A los políticos europeos les gusta llenarse la boca de expresiones como Estado del Bienestar. Dan por sentado que los europeos disfrutamos de una calidad de vida superior a los estadounidenses, gracias a que sufragamos unos mastodónticos servicios sociales, gestionados por legiones de funcionarios de reconocida ineficacia.
El motivo por el cual este sofisma se sostiene entre gran parte de la población (y hasta se lo acaban creyendo no pocos norteamericanos) es que, por alguna extraña razón, restringimos el significado de la palabra bienestar al acceso a servicios como la educación, la sanidad o las pensiones. Casualmente, aquellas que suele prestar el Estado, con los resultados que ya conocemos de colas, retrasos, baja calidad, etc. Curioso concepto de bienestar.
En su lugar, yo propongo la siguiente definición:
Bienestar es que pueda ir a comprarme un cepillo de dientes a una tienda de barrio, y me encuentre con una docena de tipos distintos.
Y podríamos añadir: Socialismo es cuando vas a comprar un cepillo de dientes y te encuentras que sólo hay de dos clases, el duro y el blando.
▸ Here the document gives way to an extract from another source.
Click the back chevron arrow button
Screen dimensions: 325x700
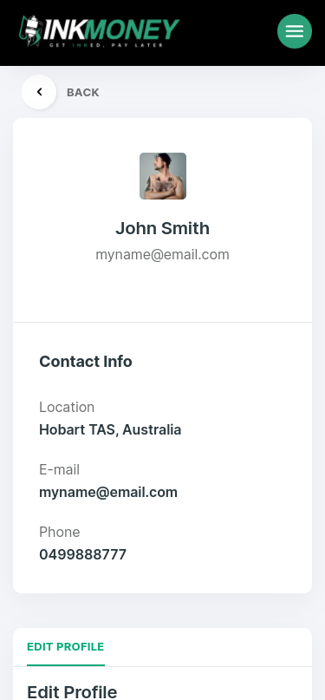pyautogui.click(x=39, y=92)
Y además del blando ya no les queda, o sea que te tienes que quedar con el duro.
No hace falta decir que podemos sustituir el cepillo de dientes por cualquiera de los millones de productos y servicios que produce la civilización actual. Porque a fin de cuentas, el bienestar o la riqueza no pueden medirse de otra manera que por todos los objetos o servicios a los que tenemos acceso, gracias a la productividad de millones de trabajadores y empresarios en todo el planeta.
Aún hoy en día, años después del derrumbe de la URSS, no falta quien se pregunta para qué queremos una docena de tipos de cepillos de dientes. La respuesta es bien sencilla: Porque así tenemos cepillos más baratos y mejores. El mercado libre es el único sistema que permite perfeccionar continuamente la producción, mediante la competitividad. De hecho, fue este proceso el que inspiró a Darwin su teoría de la evolución, según la cual las millones de especies biológicas existentes son el producto de una incesante e insospechadamente creadora adaptación competitiva. Por eso El origen de las especies empieza hablando no de la selección natural, sino de la artificial, es decir, el proceso por el cual los seres humanos, no siempre conscientemente, han seleccionado multitud de especies vegetales y animales desde la prehistoria.
Podemos especular sobre qué hubiera ocurrido si la evolución hubiera sido dirigida desde sus inicios por alguna especie de burócrata extraterrestre. Probablemente no habríamos pasado del nivel de las bacterias, que a fin de cuentas se adaptan de maravilla a todos los entornos, y cuyas necesidades se han reducido al mínimo imaginable. Por no hablar de la maravillosa igualdad socialista que reinaría.